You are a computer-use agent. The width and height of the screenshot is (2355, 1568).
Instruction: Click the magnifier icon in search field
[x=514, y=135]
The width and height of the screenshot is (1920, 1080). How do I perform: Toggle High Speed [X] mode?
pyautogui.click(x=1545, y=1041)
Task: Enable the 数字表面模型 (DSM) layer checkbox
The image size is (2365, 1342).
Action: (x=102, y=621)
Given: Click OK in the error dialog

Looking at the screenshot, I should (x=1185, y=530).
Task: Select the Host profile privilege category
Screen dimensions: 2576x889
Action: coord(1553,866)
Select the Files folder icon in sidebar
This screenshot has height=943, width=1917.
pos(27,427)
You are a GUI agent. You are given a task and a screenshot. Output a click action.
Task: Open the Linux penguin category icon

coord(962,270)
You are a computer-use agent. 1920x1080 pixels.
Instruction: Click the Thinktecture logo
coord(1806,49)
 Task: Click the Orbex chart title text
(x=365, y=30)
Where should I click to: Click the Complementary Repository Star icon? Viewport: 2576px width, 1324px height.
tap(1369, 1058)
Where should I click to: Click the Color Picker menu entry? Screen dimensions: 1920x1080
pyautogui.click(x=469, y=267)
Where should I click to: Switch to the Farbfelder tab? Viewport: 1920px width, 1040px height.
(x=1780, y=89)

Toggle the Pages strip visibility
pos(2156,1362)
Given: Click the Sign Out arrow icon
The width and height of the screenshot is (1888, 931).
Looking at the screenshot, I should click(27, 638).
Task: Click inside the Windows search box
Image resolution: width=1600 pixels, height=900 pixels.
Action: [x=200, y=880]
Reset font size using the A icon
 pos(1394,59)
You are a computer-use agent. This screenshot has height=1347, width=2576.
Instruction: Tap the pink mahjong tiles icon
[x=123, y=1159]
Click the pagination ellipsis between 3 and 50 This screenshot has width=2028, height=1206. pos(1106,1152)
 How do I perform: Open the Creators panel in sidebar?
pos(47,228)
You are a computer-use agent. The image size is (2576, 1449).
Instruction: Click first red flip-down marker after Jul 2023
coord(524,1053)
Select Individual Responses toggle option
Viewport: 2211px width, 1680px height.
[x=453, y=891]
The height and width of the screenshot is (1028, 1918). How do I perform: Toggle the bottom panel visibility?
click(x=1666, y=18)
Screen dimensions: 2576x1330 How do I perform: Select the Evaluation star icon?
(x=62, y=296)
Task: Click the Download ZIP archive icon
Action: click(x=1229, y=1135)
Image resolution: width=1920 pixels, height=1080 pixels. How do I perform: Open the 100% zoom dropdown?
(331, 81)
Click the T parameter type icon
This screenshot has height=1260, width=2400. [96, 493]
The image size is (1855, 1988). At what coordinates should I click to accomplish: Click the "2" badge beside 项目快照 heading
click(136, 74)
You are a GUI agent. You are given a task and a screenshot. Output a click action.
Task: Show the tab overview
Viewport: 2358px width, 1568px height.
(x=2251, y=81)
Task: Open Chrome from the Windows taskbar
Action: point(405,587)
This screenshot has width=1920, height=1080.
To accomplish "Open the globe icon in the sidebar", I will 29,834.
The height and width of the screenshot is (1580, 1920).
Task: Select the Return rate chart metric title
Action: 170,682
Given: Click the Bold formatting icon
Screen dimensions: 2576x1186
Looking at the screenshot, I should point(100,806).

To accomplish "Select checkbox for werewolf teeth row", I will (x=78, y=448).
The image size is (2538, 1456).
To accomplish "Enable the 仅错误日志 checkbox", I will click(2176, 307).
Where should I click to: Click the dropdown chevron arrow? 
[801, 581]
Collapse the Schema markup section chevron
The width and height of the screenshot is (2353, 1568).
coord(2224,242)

##########

- _Problem to solve_
What is the number of lines in the records that contain the word "agent"? Answer with the number and nothing else.

- _Result below_
6